## Your instructions
Express the items below as a JSON list of strings with one string per line, leaving out any blank lines.

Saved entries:
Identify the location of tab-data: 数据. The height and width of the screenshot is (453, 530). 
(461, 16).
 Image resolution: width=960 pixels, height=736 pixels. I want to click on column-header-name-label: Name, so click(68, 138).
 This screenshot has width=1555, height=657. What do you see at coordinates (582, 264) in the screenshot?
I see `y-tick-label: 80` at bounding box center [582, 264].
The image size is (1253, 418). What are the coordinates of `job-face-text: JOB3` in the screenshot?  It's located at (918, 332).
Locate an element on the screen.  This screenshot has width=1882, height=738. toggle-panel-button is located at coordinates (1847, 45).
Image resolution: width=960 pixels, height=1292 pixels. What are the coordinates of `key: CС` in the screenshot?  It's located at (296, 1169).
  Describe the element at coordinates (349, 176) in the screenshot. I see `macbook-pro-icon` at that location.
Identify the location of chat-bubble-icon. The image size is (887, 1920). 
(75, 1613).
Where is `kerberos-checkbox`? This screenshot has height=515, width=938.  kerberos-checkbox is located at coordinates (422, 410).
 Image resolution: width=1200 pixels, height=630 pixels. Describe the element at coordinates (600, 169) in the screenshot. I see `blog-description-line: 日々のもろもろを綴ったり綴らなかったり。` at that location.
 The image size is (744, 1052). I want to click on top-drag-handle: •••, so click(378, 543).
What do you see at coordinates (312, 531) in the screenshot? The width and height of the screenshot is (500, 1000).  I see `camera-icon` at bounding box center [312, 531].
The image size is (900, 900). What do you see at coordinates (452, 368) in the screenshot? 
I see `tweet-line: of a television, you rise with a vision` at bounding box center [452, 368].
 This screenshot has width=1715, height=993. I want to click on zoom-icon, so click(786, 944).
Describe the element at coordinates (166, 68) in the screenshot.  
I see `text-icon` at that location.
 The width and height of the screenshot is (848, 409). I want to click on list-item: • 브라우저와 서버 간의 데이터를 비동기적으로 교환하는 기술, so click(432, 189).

## Result of this task
[
  "Identify the location of tab-data: 数据. The height and width of the screenshot is (453, 530). ",
  "(461, 16).",
  " Image resolution: width=960 pixels, height=736 pixels. I want to click on column-header-name-label: Name, so click(68, 138).",
  " This screenshot has width=1555, height=657. What do you see at coordinates (582, 264) in the screenshot?",
  "I see `y-tick-label: 80` at bounding box center [582, 264].",
  "The image size is (1253, 418). What are the coordinates of `job-face-text: JOB3` in the screenshot?  It's located at (918, 332).",
  "Locate an element on the screen.  This screenshot has width=1882, height=738. toggle-panel-button is located at coordinates (1847, 45).",
  "Image resolution: width=960 pixels, height=1292 pixels. What are the coordinates of `key: CС` in the screenshot?  It's located at (296, 1169).",
  "  Describe the element at coordinates (349, 176) in the screenshot. I see `macbook-pro-icon` at that location.",
  "Identify the location of chat-bubble-icon. The image size is (887, 1920). ",
  "(75, 1613).",
  "Where is `kerberos-checkbox`? This screenshot has height=515, width=938.  kerberos-checkbox is located at coordinates (422, 410).",
  " Image resolution: width=1200 pixels, height=630 pixels. Describe the element at coordinates (600, 169) in the screenshot. I see `blog-description-line: 日々のもろもろを綴ったり綴らなかったり。` at that location.",
  " The image size is (744, 1052). I want to click on top-drag-handle: •••, so click(378, 543).",
  "What do you see at coordinates (312, 531) in the screenshot? The width and height of the screenshot is (500, 1000).  I see `camera-icon` at bounding box center [312, 531].",
  "The image size is (900, 900). What do you see at coordinates (452, 368) in the screenshot? ",
  "I see `tweet-line: of a television, you rise with a vision` at bounding box center [452, 368].",
  " This screenshot has width=1715, height=993. I want to click on zoom-icon, so click(786, 944).",
  "Describe the element at coordinates (166, 68) in the screenshot.  ",
  "I see `text-icon` at that location.",
  " The width and height of the screenshot is (848, 409). I want to click on list-item: • 브라우저와 서버 간의 데이터를 비동기적으로 교환하는 기술, so click(432, 189)."
]